The line containing "Click the Alerts bell icon" and every line after it, through the end of the records below, are to be reproduced exactly, with the pictures left out.

::::::

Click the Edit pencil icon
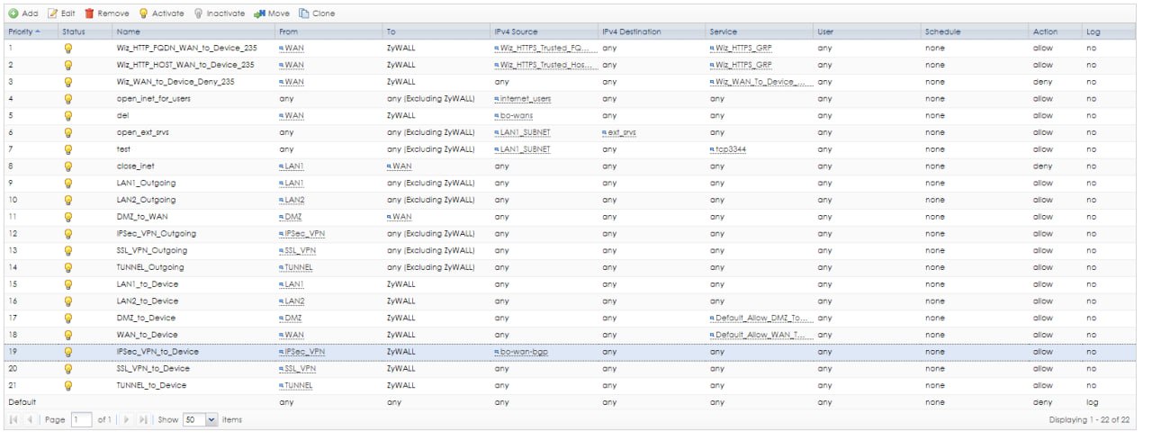The width and height of the screenshot is (1152, 440). tap(52, 13)

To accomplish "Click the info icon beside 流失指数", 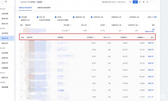I will pos(93,37).
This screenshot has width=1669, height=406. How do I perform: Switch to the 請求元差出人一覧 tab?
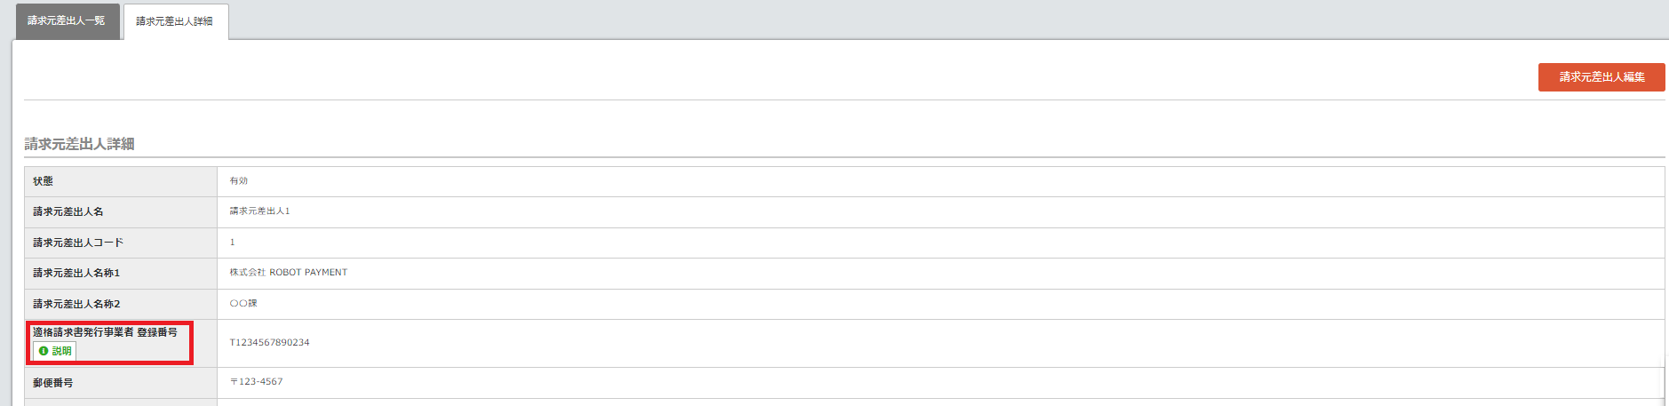(x=67, y=20)
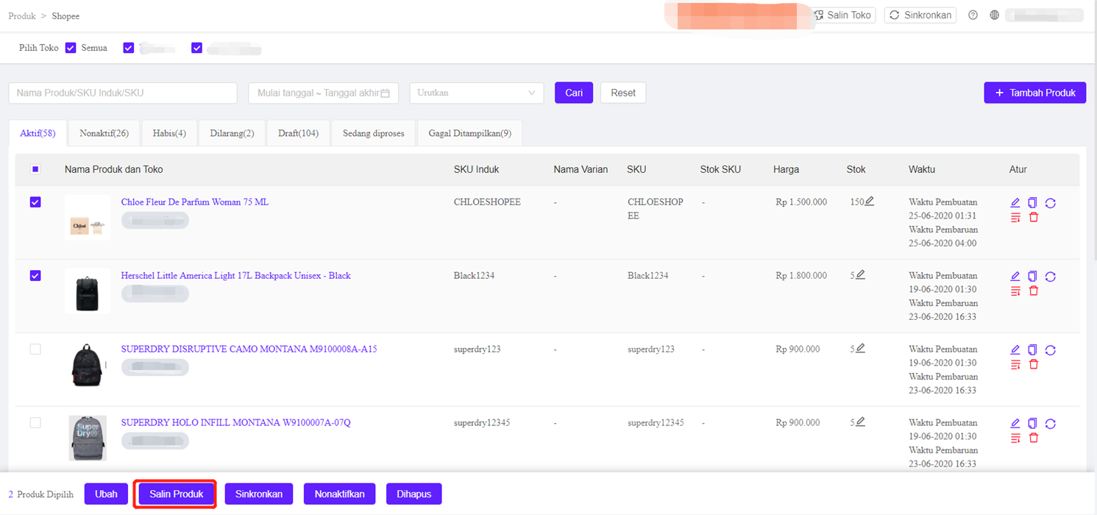Image resolution: width=1097 pixels, height=515 pixels.
Task: Click the product name/SKU search field
Action: click(x=123, y=93)
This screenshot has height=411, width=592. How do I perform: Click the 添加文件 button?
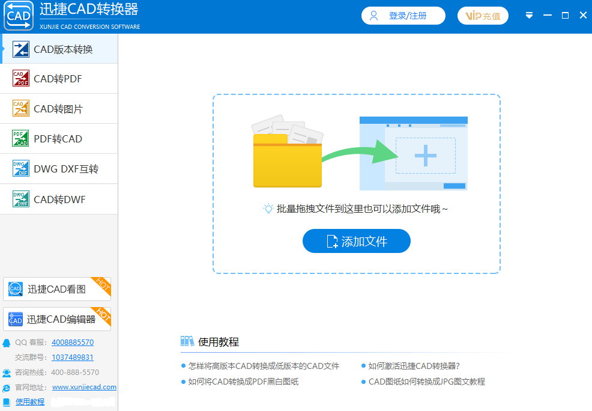[356, 241]
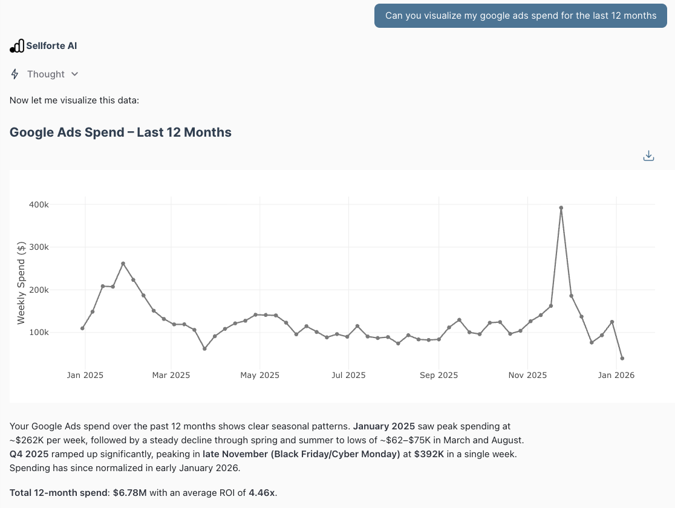
Task: Click the Sellforte AI logo icon
Action: click(x=16, y=45)
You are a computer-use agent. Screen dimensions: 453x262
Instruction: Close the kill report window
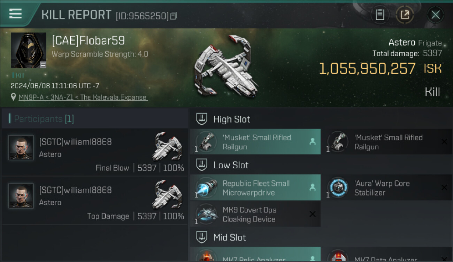(436, 15)
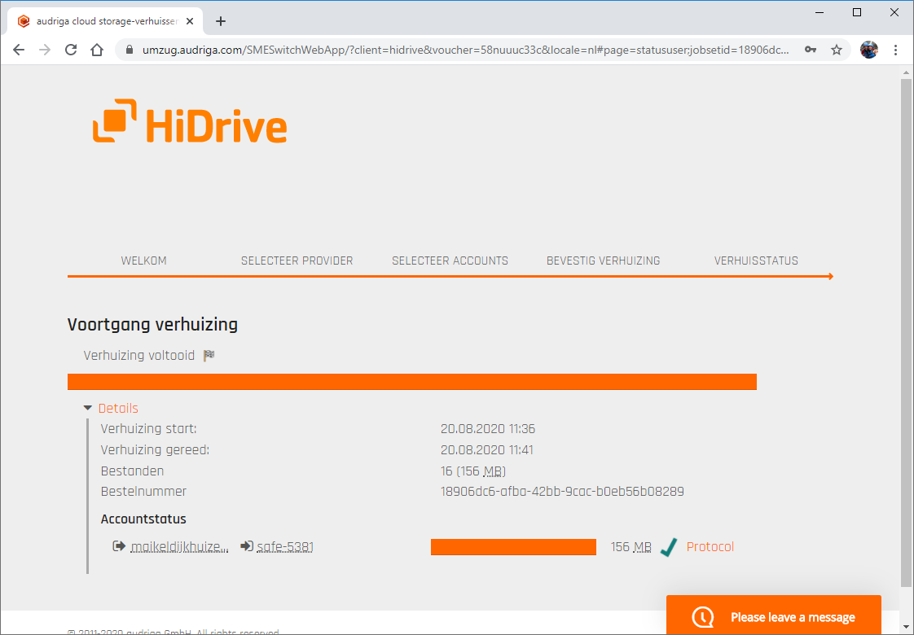Image resolution: width=914 pixels, height=635 pixels.
Task: Open Chrome profile avatar
Action: tap(868, 50)
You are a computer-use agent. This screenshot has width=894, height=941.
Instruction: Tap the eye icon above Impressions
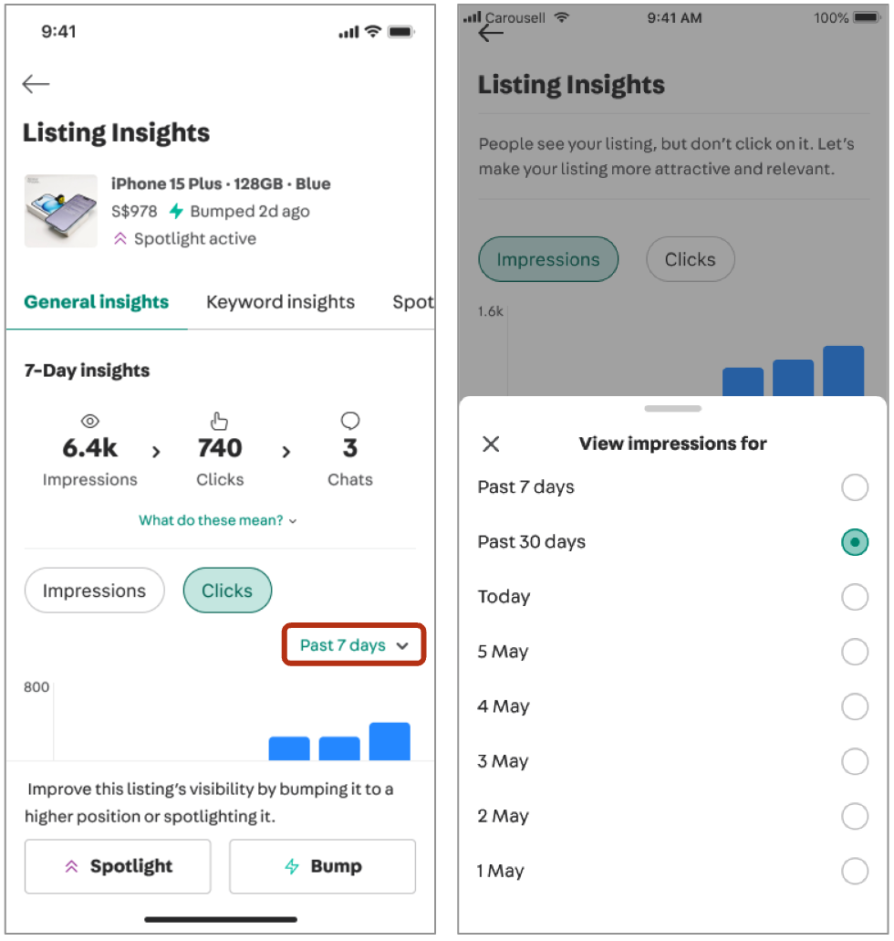click(x=90, y=422)
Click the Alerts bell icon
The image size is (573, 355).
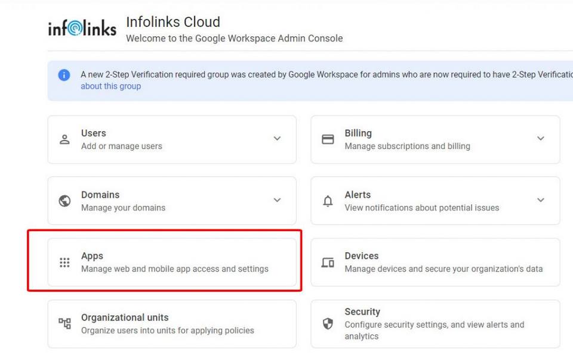[328, 201]
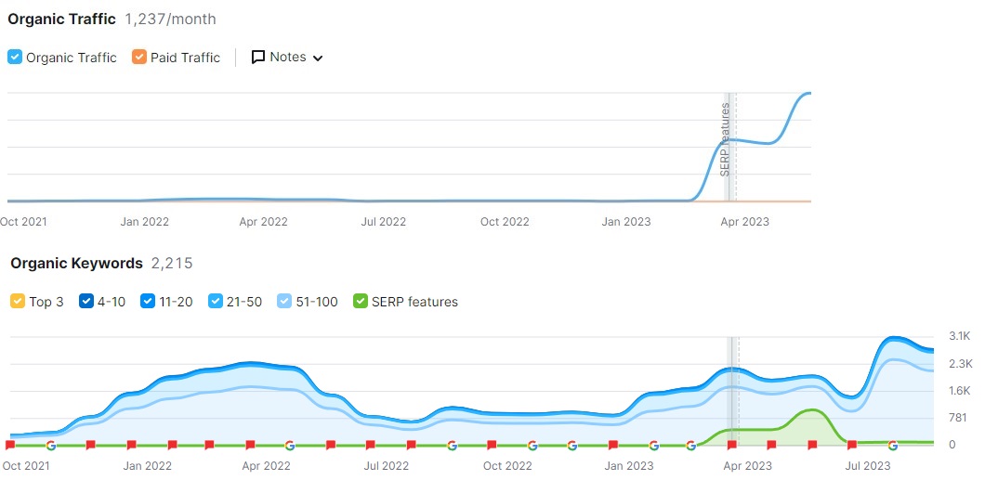The height and width of the screenshot is (480, 998).
Task: Click the red flag under the green SERP peak
Action: (x=812, y=445)
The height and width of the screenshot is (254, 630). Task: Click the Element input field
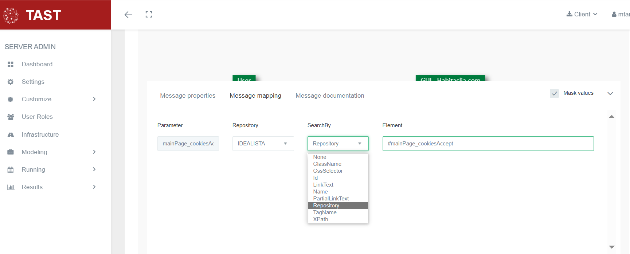(488, 144)
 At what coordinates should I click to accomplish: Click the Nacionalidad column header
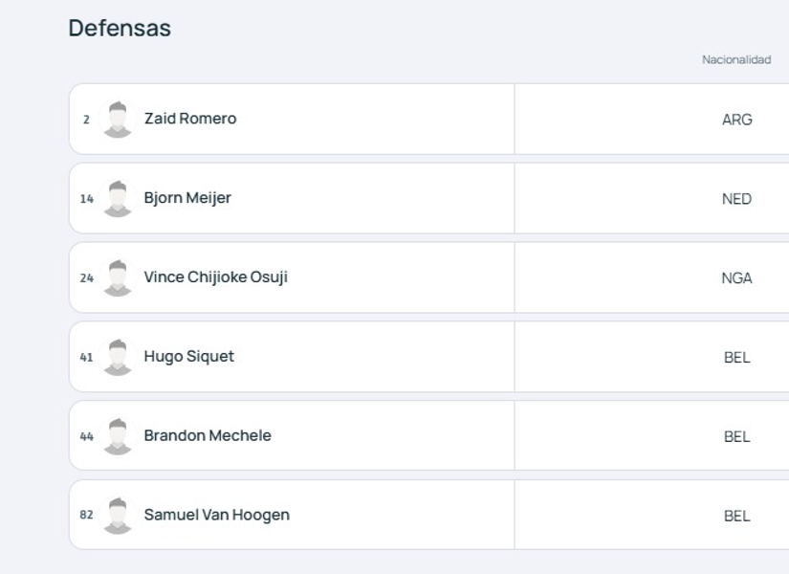click(x=736, y=59)
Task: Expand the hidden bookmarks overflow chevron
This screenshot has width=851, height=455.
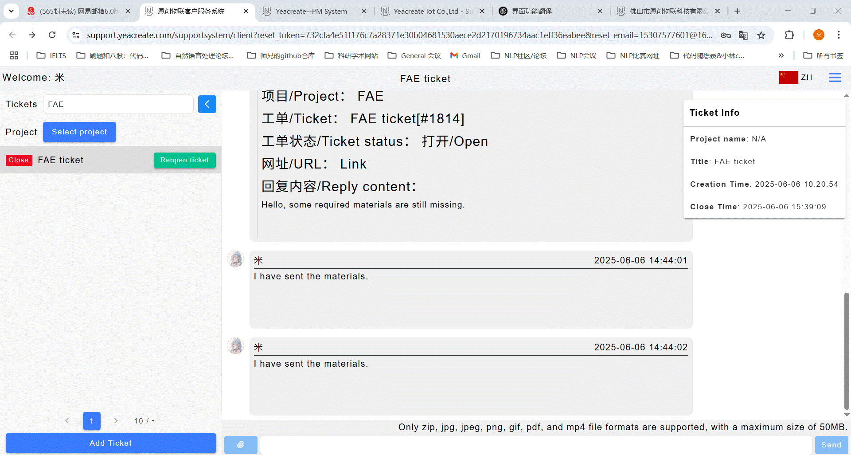Action: point(781,55)
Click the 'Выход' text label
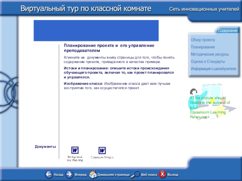This screenshot has width=242, height=181. (173, 175)
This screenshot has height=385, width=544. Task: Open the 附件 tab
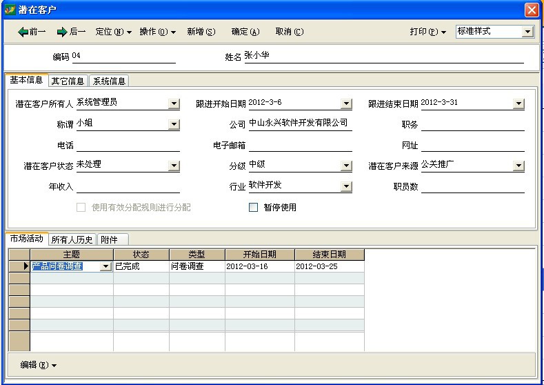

::::::

ANSWER TO THE PROBLEM
Click the Alerts bell icon
The image size is (573, 355).
[328, 201]
The height and width of the screenshot is (480, 998).
Task: Click the red flag under the green SERP peak
Action: (x=812, y=445)
The height and width of the screenshot is (254, 630). Task: Click the Element input field
(488, 144)
 At what coordinates should I click to accomplish: Click the Nacionalidad column header
click(x=736, y=59)
Task: Expand the hidden bookmarks overflow chevron
This screenshot has width=851, height=455.
Action: point(781,55)
Click the 'Выход' text label
This screenshot has width=242, height=181. (173, 175)
This screenshot has height=385, width=544. Task: Open the 附件 tab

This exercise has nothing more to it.